▸ **ABOUT THIS TASK**: In the report on Ariel Sharon's surgery, what does Mor-Yosef say about whether Sharon is sedated and how he is breathing?

▸ **STUDY TEXT**:
- - - - - - -
Ariel Sharon emerged from hours of surgery Thursday morning with vital signs showing proper levels, but the prime minister's condition remained grave, said Professor Shlomo Mor-Yosef, director of Hadassah University Hospital, Ein Karem.
Neurosurgeons had fought to stabilize Sharon's condition and stop new bleeding detected in his brain Thursday morning, more than eight hours after the prime minister was rushed into emergency surgery having suffered a ‘far-reaching’ stroke and a massive brain hemorrhage.
In an earlier announcement on Sharon's condition, Mor-Yosef said that the prime minister had been taken back to the operating room following a CT scan administered after more than six hours of surgery.
‘We are in the continuation of this operation,’ Mor-Yosef told reporters. ‘There are additional areas that must be treated.’
‘We expect the surgery will take several more hours. The prime minister is sedated and on a respirator. One could say his condition is grave,’ Mor-Yosef said.
In addition to the surgery, Sharon was receiving medication to counter the bleeding, and the drugs would take several hours to have an effect, Mor-Yosef said.
- - - - - - -
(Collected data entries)
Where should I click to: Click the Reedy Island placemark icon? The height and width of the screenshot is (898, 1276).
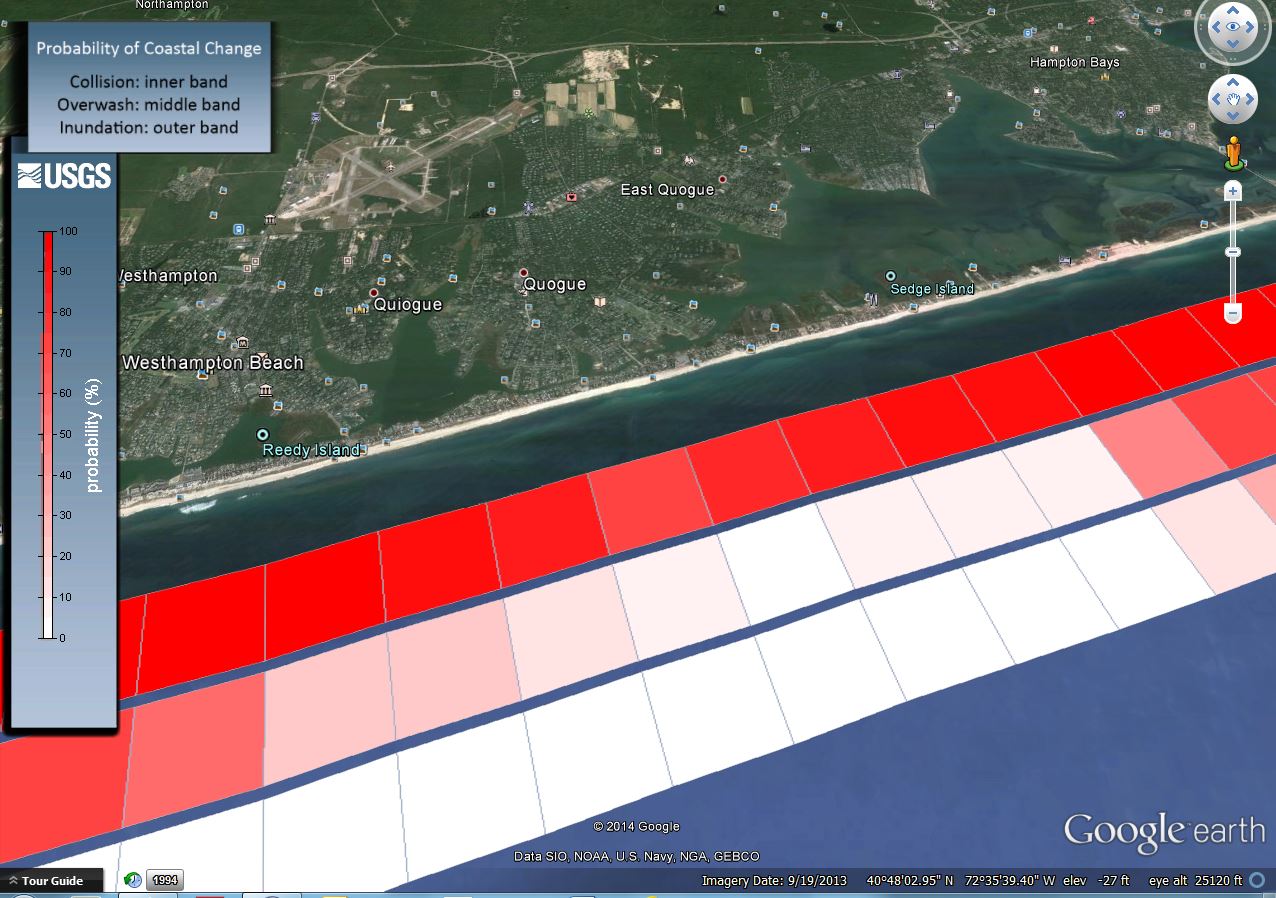[263, 435]
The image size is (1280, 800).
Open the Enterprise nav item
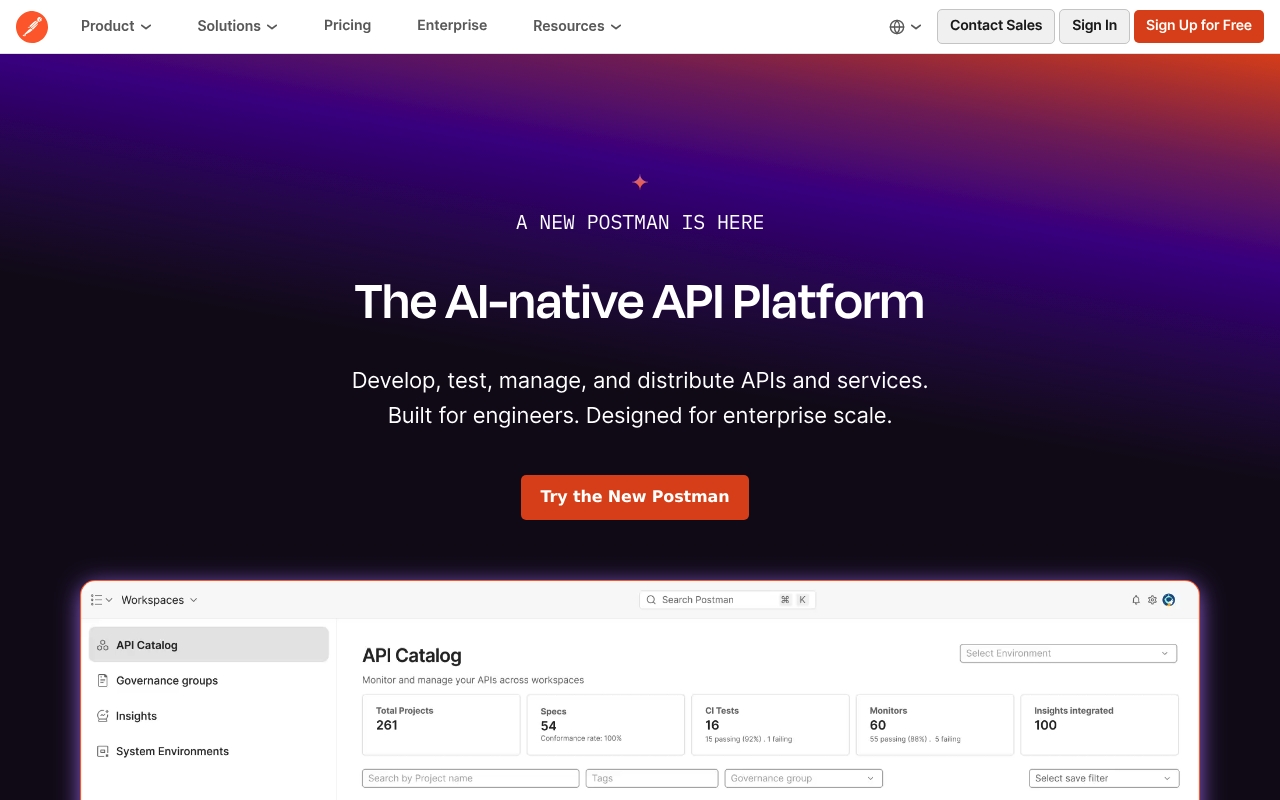pos(452,25)
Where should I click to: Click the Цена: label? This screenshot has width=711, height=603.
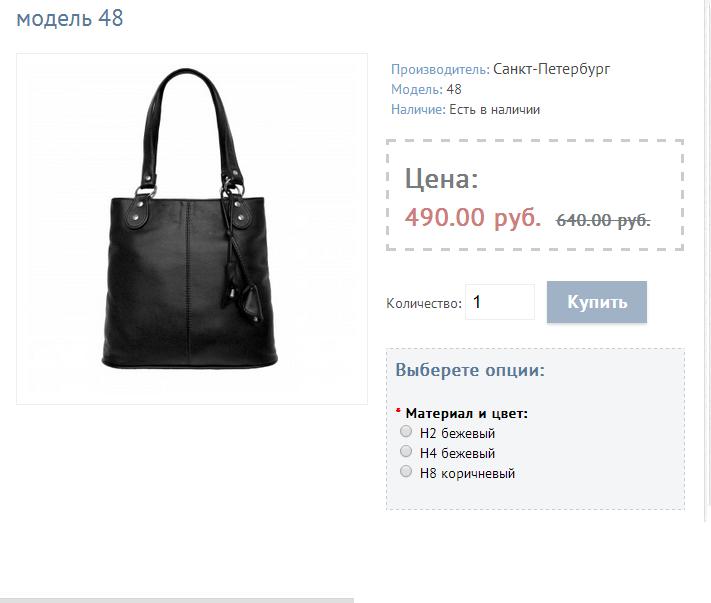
- - - - - - -
▸ **REPLY**: He is sedated and on a respirator.